======== RECORDED DATA ========

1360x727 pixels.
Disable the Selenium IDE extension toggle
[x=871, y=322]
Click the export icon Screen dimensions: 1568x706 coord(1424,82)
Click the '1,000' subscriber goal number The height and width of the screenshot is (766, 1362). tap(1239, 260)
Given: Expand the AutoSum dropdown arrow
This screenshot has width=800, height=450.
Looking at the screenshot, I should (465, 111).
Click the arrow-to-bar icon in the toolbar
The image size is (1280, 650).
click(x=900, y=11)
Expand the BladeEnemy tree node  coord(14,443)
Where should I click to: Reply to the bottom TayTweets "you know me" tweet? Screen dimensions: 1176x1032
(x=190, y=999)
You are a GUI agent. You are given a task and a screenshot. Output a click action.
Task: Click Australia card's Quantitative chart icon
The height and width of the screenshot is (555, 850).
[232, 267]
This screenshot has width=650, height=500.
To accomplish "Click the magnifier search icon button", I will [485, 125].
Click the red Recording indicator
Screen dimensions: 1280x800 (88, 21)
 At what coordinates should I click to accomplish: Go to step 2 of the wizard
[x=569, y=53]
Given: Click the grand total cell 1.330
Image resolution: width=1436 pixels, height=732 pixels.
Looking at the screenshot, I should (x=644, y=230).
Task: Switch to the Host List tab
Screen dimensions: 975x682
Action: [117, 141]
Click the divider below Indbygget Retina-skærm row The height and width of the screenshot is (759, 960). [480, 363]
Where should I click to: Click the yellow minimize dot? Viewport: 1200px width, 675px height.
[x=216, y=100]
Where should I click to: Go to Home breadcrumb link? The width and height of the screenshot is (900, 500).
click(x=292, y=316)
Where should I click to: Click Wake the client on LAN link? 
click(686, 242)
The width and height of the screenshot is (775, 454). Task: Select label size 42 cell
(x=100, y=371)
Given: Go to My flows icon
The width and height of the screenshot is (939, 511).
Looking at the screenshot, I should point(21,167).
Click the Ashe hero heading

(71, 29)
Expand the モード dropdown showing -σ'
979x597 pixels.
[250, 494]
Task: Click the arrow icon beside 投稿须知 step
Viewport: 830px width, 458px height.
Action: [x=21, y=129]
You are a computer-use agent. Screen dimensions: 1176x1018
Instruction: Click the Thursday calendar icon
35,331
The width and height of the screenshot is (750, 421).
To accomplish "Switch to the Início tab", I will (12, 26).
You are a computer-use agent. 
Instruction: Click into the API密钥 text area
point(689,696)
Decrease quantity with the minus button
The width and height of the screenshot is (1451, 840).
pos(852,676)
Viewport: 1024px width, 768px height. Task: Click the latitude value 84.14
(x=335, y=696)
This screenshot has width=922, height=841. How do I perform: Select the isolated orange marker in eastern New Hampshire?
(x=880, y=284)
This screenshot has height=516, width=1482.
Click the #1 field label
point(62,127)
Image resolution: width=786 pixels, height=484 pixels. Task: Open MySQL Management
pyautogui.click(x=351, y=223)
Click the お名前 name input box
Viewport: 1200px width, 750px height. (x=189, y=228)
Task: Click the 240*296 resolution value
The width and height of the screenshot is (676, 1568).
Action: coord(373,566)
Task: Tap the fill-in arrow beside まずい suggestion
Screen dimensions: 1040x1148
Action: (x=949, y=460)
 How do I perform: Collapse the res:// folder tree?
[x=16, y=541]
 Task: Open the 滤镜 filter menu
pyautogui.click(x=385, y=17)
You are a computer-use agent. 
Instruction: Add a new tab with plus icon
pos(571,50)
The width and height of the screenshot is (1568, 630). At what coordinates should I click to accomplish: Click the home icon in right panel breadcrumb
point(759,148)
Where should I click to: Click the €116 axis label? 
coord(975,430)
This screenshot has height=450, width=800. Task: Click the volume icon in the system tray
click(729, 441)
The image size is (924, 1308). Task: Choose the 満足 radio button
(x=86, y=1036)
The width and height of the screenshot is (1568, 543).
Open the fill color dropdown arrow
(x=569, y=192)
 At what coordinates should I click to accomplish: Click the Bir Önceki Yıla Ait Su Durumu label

========

In your answer, print every entry exactly as it appears.

1360x727 pixels.
Disable the Selenium IDE extension toggle
[x=871, y=322]
Click the export icon Screen dimensions: 1568x706 coord(1424,82)
Click the '1,000' subscriber goal number The height and width of the screenshot is (766, 1362). tap(1239, 260)
Given: Expand the AutoSum dropdown arrow
This screenshot has width=800, height=450.
Looking at the screenshot, I should (465, 111).
Click the arrow-to-bar icon in the toolbar
The image size is (1280, 650).
click(x=900, y=11)
Expand the BladeEnemy tree node  coord(14,443)
Where should I click to: Reply to the bottom TayTweets "you know me" tweet? Screen dimensions: 1176x1032
(x=190, y=999)
You are a GUI agent. You are given a task and a screenshot. Output a click action.
Task: Click Australia card's Quantitative chart icon
The height and width of the screenshot is (555, 850).
[232, 267]
This screenshot has width=650, height=500.
To accomplish "Click the magnifier search icon button", I will [485, 125].
Click the red Recording indicator
Screen dimensions: 1280x800 (88, 21)
 At what coordinates should I click to accomplish: Go to step 2 of the wizard
[x=569, y=53]
Given: Click the grand total cell 1.330
Image resolution: width=1436 pixels, height=732 pixels.
Looking at the screenshot, I should (x=644, y=230).
Task: Switch to the Host List tab
Screen dimensions: 975x682
Action: [117, 141]
Click the divider below Indbygget Retina-skærm row The height and width of the screenshot is (759, 960). [480, 363]
Where should I click to: Click the yellow minimize dot? Viewport: 1200px width, 675px height.
[x=216, y=100]
Where should I click to: Go to Home breadcrumb link? The width and height of the screenshot is (900, 500).
click(x=292, y=316)
Where should I click to: Click Wake the client on LAN link? 
click(686, 242)
The width and height of the screenshot is (775, 454). Task: Select label size 42 cell
(x=100, y=371)
Given: Go to My flows icon
The width and height of the screenshot is (939, 511).
Looking at the screenshot, I should point(21,167).
Click the Ashe hero heading

(71, 29)
Expand the モード dropdown showing -σ'
979x597 pixels.
[250, 494]
Task: Click the arrow icon beside 投稿须知 step
Viewport: 830px width, 458px height.
Action: [x=21, y=129]
You are a computer-use agent. Screen dimensions: 1176x1018
Instruction: Click the Thursday calendar icon
35,331
The width and height of the screenshot is (750, 421).
To accomplish "Switch to the Início tab", I will (12, 26).
You are a computer-use agent. 
Instruction: Click into the API密钥 text area
point(689,696)
Decrease quantity with the minus button
The width and height of the screenshot is (1451, 840).
pos(852,676)
Viewport: 1024px width, 768px height. Task: Click the latitude value 84.14
(x=335, y=696)
This screenshot has width=922, height=841. How do I perform: Select the isolated orange marker in eastern New Hampshire?
(x=880, y=284)
This screenshot has height=516, width=1482.
Click the #1 field label
point(62,127)
Image resolution: width=786 pixels, height=484 pixels. Task: Open MySQL Management
pyautogui.click(x=351, y=223)
Click the お名前 name input box
Viewport: 1200px width, 750px height. (x=189, y=228)
Task: Click the 240*296 resolution value
The width and height of the screenshot is (676, 1568).
Action: coord(373,566)
Task: Tap the fill-in arrow beside まずい suggestion
Screen dimensions: 1040x1148
Action: (x=949, y=460)
 How do I perform: Collapse the res:// folder tree?
[x=16, y=541]
 Task: Open the 滤镜 filter menu
pyautogui.click(x=385, y=17)
You are a computer-use agent. 
Instruction: Add a new tab with plus icon
pos(571,50)
The width and height of the screenshot is (1568, 630). At what coordinates should I click to accomplish: Click the home icon in right panel breadcrumb
point(759,148)
Where should I click to: Click the €116 axis label? 
coord(975,430)
This screenshot has height=450, width=800. Task: Click the volume icon in the system tray
click(729, 441)
The image size is (924, 1308). Task: Choose the 満足 radio button
(x=86, y=1036)
The width and height of the screenshot is (1568, 543).
Open the fill color dropdown arrow
(x=569, y=192)
 At what coordinates should I click to accomplish: Click the Bir Önceki Yıla Ait Su Durumu label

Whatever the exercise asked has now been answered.